亀という名の職人は、建築の現場などのヨイトマケの名人だ。ある日、家主が頼みごとがあるとやって来た。
家主 「お前さんのヨイトマケの技で病人を一人、助けてもらいたいんだよ」
亀 「あっしは医者じゃねえんですから、そりゃあ無理というもので・・・」
家主 「まあ、話を聞いとくれ。あたしの知り合いの麹町のお屋敷の旦那の具合が悪いんだ。医者がいうには、これという病気はないが、一日中全然動かずに食べちゃ寝てばかりいるので運動不足がいけないというんだ」
亀 「誰か付き添って外へ出て歩かせればいいじゃありませんか」
家主 「もう七十を過ぎているし、太り過ぎてしまって抱えてもとても歩けるような体ではないんだよ。医者は体を宙に浮かせれば血の巡りも良くなるし、筋肉などもほぐれて気分がよくなるだろうというんだ」
亀 「それであっしにその旦那を宙に浮かせてくれというわけですかい。けど、現場の丸太なんかじゃない生身の人間なんてえのは・・・」
家主 「まあ、こんなことを言っちゃなんだけど、お前さんがいつも扱っている丸太や資材と思ってやったらどうかい」と、731部隊の人体実験のマルタ(丸太)ような口ぶりだ。

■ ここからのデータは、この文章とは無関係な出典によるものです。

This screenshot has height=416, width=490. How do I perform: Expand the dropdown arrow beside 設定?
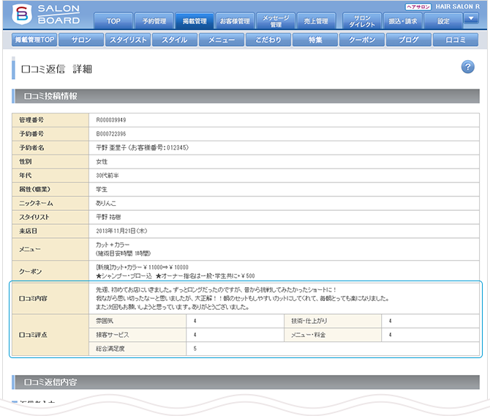point(470,20)
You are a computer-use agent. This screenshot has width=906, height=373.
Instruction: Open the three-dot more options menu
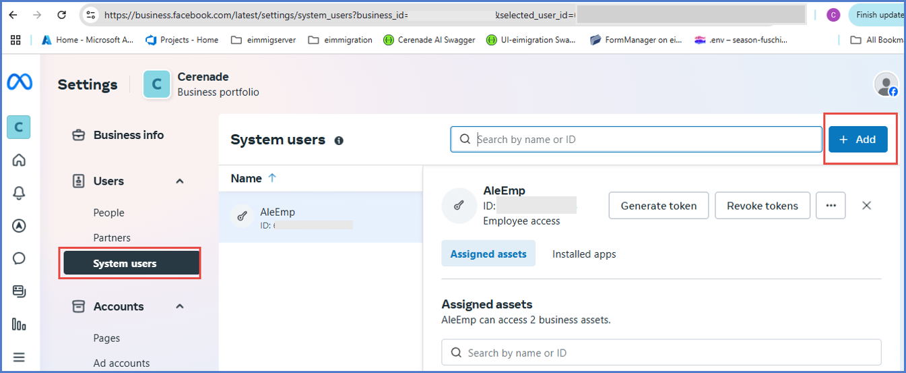[831, 206]
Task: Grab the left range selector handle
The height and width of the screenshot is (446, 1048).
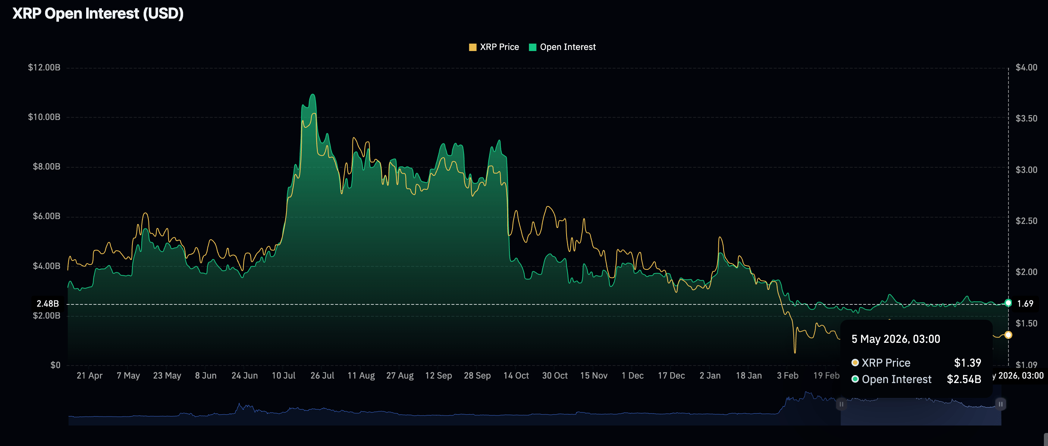Action: coord(841,404)
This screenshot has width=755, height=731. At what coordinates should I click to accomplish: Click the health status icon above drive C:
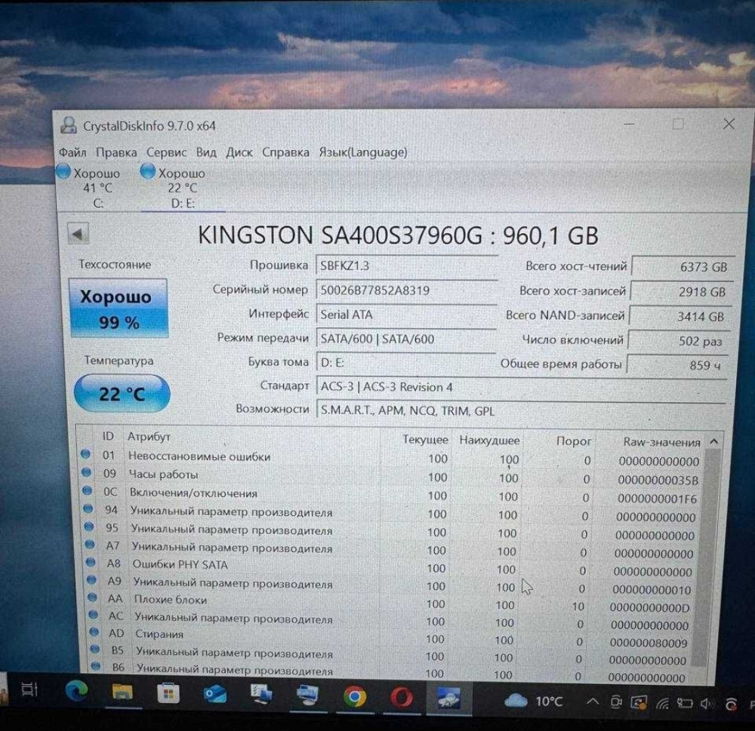63,172
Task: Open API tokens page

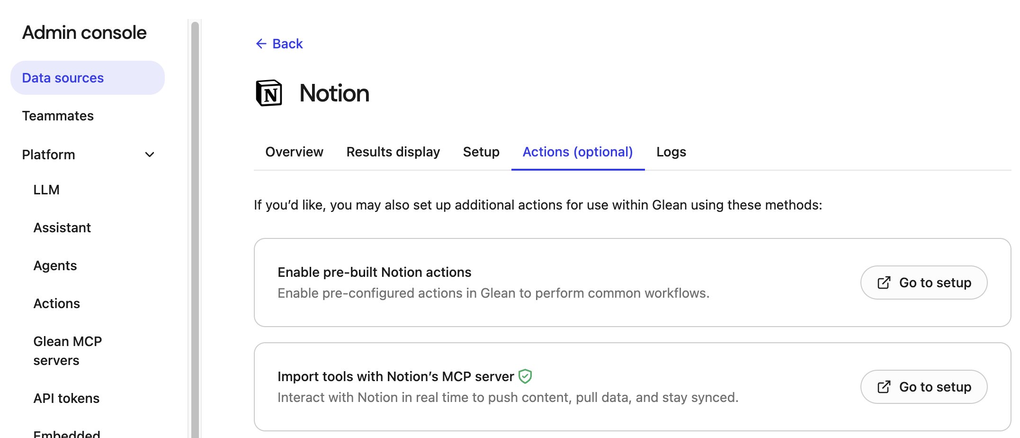Action: [66, 398]
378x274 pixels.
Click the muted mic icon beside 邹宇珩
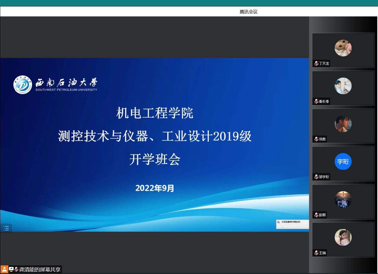[x=316, y=177]
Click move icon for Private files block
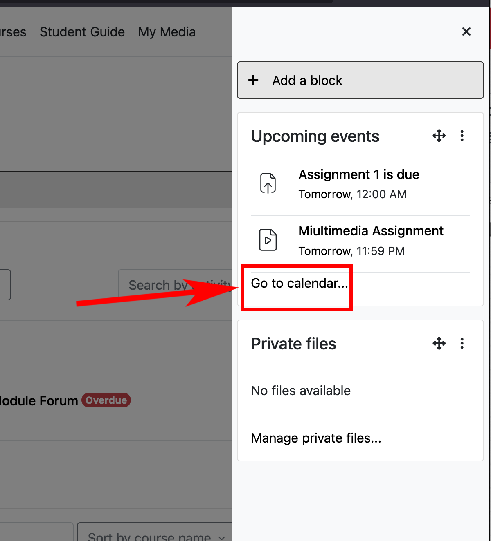The width and height of the screenshot is (491, 541). (439, 343)
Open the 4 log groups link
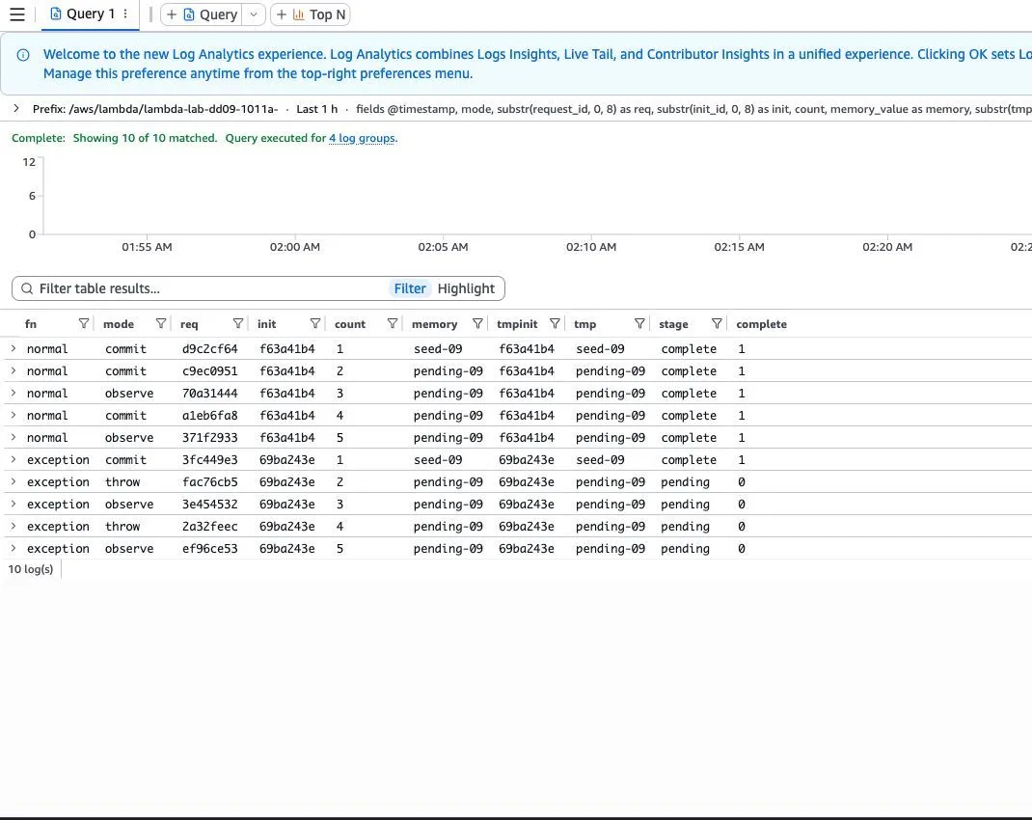This screenshot has width=1032, height=820. point(362,138)
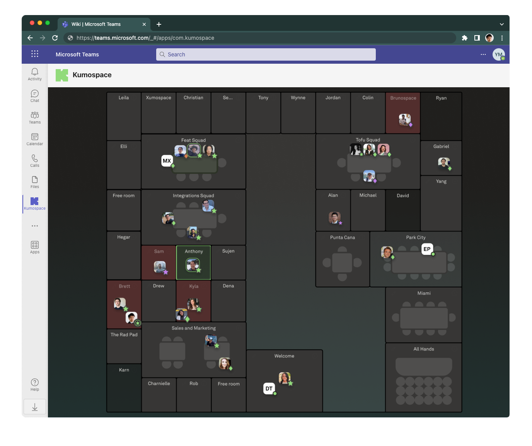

亀 「そこまでおっしゃるなら一度やって見ましょうか。あっしは現場の丸太でもぞんざいな扱いをしたことなどはありゃしませんので、ご安心を」、ということで、亀さんはオランダ医学を学んだ亀太夫ということにして麹町の屋敷に乗り込んだ。
寝ている旦那の身体の胴回りなどを縄で巻いて、亀さんが隣の部屋で縄を引っ張って身体を浮かせるという段取りだ。これが上手くいって、旦那は気持ちよさそうに宙に浮いて大喜びだ。
亀さんは縄で調節してだんだんと高い所まで浮かせて、ゆらゆらと揺らしてやったりすると、旦那はまるで宇宙遊泳を楽しんでいるようだ。
何日か経つうちにすっかり慣れて来た亀さんは縄を身体に巻き付け、酒を飲みながらやるようになった。そのうちに酔って来て、コックリ、コックリ、前後左右に揺れてきた。そのつど縄もあちこちに力がかかって引っ張られるので旦那の身体も大きく揺れ出した。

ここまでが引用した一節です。